Since 2017, India’s Tuberculosis (TB) programme has been undertaking active case finding (ACF) outside the healthcare settings among high-risk populations. Recently, a team led by the Chennai-based National Institute of Epidemiology (ICMR-NIE) undertook the first-ever national-level analysis to measure the quality of ACF. This study was commissioned by the Central TB Division. The results of the study were published on September 21 in the journal Global Health Action.
ACF data were available only for 657 districts. Of the three ACF cycles recommended among the high-risk populations each year, 642 districts (98%) undertook just one cycle. Most districts were not clear what constituted one ACF cycle.
An ACF cycle is mapping of the high-risk population and screening and testing them in a given period. “Based on a study in South Africa, two ACF cycles in a year appear to have additional benefits over one cycle. There is no evidence to suggest three cycles are needed,” Dr. Hemant Deepak Shewade, a senior scientist at ICMR-NIE and the first author of the paper, told The Hindu.
Based on the available data, the quality of ACF was measured using three indicators — screening at least 10% of the district population for TB, testing at least 4.75% of the screened, and diagnosing at least 5% TB among those tested.

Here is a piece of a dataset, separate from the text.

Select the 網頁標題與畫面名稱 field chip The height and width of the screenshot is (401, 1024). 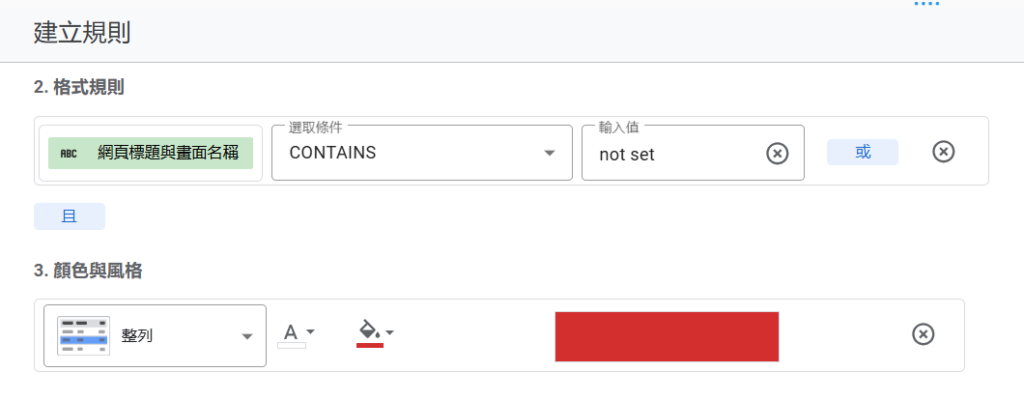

Alternative indicator (that is a composite measure of the latter two indicators) is the number of persons who must be screened to diagnose one active TB case or number needed to screen (NNS); NNS should be less than 1,538.

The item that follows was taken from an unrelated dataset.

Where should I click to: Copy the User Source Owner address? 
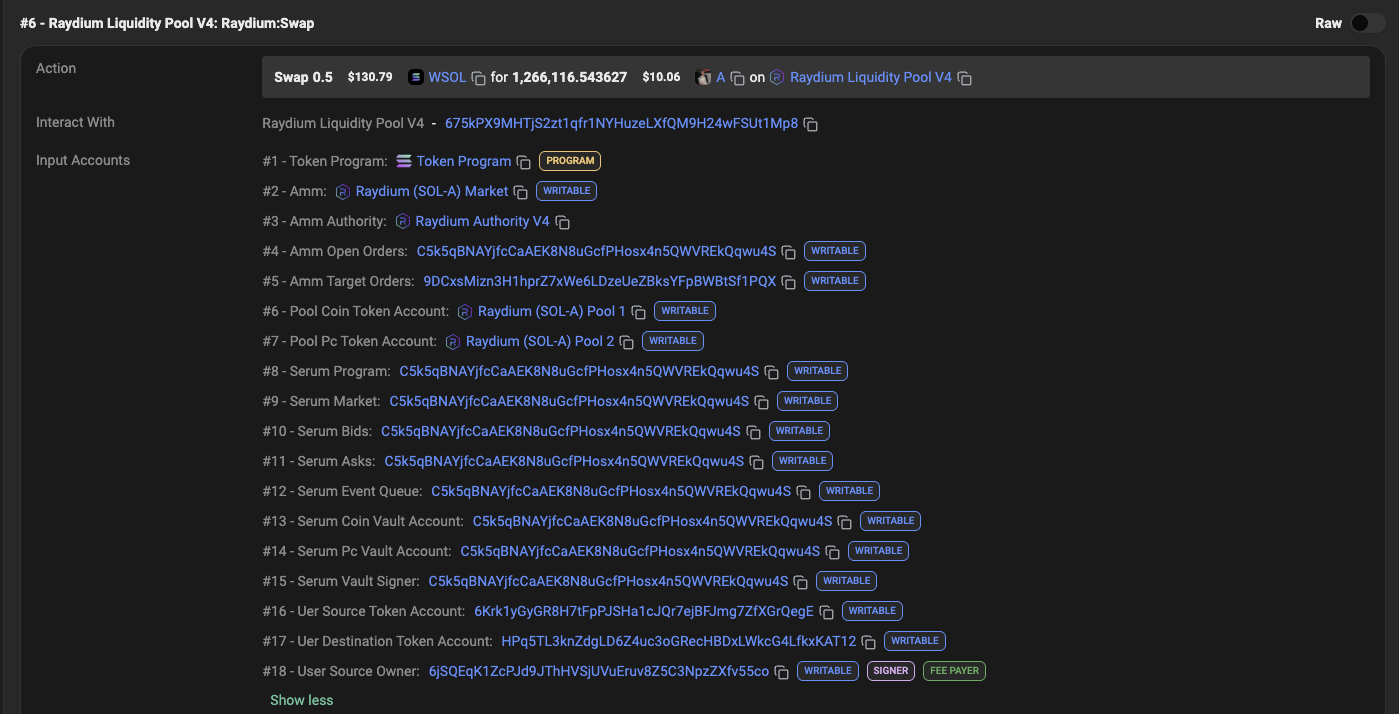781,672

The study found that the quality of ACF was suboptimal across the country in 2021. Not one State met all the three ACF quality indicator cut-offs or the NNS. At the national level, 9.3% of the population were screened, just 1% of the screened were tested and 3.7% of the tested were diagnosed. The NNS was 2,824 which is much higher than 1,538.
Within a district, all high-risk populations are to be first identified (which is called mapping) and ACF should be conducted among them. But mapping was undertaken only in areas where ACF was conducted and not for the entire district. “We did not have comprehensive data on the number of high-risk populations in the district to report the extent of ACF among high-risk populations. Hence, we reported the extent of ACF among the district population and compared it against a derived cut-off of 10%,” he said.
They found that States that reported high percentage of screening had very low percentage of testing among the screened. Meanwhile, States that had low screening had high levels of testing and diagnosis. Quality ACF indicators for each State should be based on TB epidemiology in the State.
The percentage of people tested among the screened was the worst of the three indicators; it was even worse in the case of population-based screening. “This could be because sputum collection and transport was suboptimal or the presumptive TB cases were required to visit the nearest testing facilities on their own leading to attrition,” he said.
The recommendations of this study have the potential to guide India’s ACF guidance for TB.